The hierarchy defines three levels of inputs that may be used to measure fair value:

Level 1– Unadjusted quoted prices in active markets for identical, unrestricted assets and liabilities that the reporting entity has the ability to access at the measurement date.

Level 2 – Inputs other than quoted prices included within Level 1 that are observable for the asset and liability or can be corroborated with observable market data for substantially the entire contractual term of the asset or liability.

Level 3 – Unobservable inputs that reflect the entity’s own assumptions about the assumption market participants would use in the pricing of the asset or liability and are consequently not based on market activity but rather through particular valuation techniques.

We and APL use a fair value methodology to value the assets and liabilities for our respective outstanding derivative contracts (see “Item 1. Notes to Consolidated Financial Statements (Unaudited -Note 10”)). At September 30, 2010, all of APL’s derivative contracts are defined as Level 2, with the exception of APL’s NGL fixed price swaps and NGL options. APL’s Level 2 commodity hedges are calculated based on observable market data related to the change in price of the underlying commodity. Valuations for APL’s NGL fixed price swaps are based on a forward price curve modeled on a regression analysis of quoted price curves for NGL’s for similar locations, and therefore are defined as Level 3. Valuations for APL’s NGL options are based on forward price curves developed by financial institutions, and therefore are defined as Level 3.

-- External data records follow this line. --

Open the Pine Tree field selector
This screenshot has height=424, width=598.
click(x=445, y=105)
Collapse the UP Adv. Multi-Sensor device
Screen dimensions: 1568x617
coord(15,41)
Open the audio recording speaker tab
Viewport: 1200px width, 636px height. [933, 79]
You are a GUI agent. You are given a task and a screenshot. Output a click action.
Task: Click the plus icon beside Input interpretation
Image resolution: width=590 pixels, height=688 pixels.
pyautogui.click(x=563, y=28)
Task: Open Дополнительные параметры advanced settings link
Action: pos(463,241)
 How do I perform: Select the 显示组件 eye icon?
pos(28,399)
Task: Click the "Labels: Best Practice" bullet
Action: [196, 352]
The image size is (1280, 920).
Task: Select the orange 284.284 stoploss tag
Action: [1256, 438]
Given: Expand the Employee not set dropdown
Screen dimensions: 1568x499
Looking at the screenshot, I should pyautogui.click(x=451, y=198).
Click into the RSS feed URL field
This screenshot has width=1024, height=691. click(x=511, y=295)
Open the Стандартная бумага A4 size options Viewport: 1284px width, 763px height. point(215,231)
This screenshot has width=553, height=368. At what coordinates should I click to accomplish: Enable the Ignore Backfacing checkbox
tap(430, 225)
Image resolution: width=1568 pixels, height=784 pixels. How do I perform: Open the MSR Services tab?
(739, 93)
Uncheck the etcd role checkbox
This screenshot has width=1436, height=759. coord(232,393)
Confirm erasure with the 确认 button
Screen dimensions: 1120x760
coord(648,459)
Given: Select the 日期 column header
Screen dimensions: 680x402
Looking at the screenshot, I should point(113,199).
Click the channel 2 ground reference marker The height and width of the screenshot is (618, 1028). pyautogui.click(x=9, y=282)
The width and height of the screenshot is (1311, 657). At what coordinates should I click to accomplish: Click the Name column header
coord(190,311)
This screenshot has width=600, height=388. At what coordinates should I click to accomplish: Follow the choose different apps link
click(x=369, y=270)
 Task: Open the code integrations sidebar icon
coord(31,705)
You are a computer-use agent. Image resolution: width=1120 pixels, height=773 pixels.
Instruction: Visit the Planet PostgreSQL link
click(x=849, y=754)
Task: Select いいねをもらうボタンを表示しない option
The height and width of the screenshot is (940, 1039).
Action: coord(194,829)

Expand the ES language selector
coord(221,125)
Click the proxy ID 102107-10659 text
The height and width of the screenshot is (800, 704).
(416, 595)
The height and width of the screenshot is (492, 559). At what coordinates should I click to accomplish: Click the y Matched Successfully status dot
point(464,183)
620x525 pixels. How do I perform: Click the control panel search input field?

Recently Adopted Accounting Standards

In January 2010, the FASB issued Accounting Standards Update 2010-06, “Fair Value Measurements and Disclosures - Improving Disclosures about Fair Value Measurements,” to provide enhanced disclosure requirements for activity in Levels 1, 2 and 3 fair value measurements. The update requires significant transfers in and out of Levels 1 and 2 fair value measurements to be reported separately and the reasons for such transfers to be disclosed. The update also requires information regarding purchases, sales, issuances, and settlements to be disclosed separately on a gross basis in the reconciliation of fair value measurements using unobservable inputs for all activity in Level 3 fair value measurements. Additionally, the update clarifies that fair value measurement for each class of assets and liabilities must be disclosed as well as disclosures pertaining to the inputs and valuation techniques for both recurring and nonrecurring fair value measurements in Levels 2 and 3. These requirements are effective for interim and annual reporting periods beginning after December 15, 2009, except for the disclosures about purchases, sales, issuances, and settlements in the roll forward of activity in Level 3 fair value measurements. Those requirements will be effective for fiscal years beginning after December 15, 2010, and for interim periods within those fiscal years. We adopted these requirements on January 1, 2010 and it did not have a material impact on our financial position, results of operations or related disclosures.

 

55


Table of Contents

 

ITEM 3. QUANTITATIVE AND QUALITATIVE DISCLOSURES ABOUT MARKET RISK

The primary objective of the following information is to provide forward-looking quantitative and qualitative information about our potential exposure to market risks. As our assets currently consist solely of our ownership interests in APL, the following information principally encompasses APL’s exposure to market risks unless otherwise noted. The term “market risk” refers to the risk of loss arising from adverse changes in interest rates and oil and natural gas prices. The disclosures are not meant to be precise indicators of expected future losses, but rather indicators of reasonable possible losses. This forward-looking information provides indicators of how we view and manage our ongoing market risk exposures. All of our and APL’s market risk sensitive instruments were entered into for purposes other than trading.

General

All of our and APL’s assets and liabilities are denominated in U.S. dollars, and as a result, we do not have exposure to currency exchange risks.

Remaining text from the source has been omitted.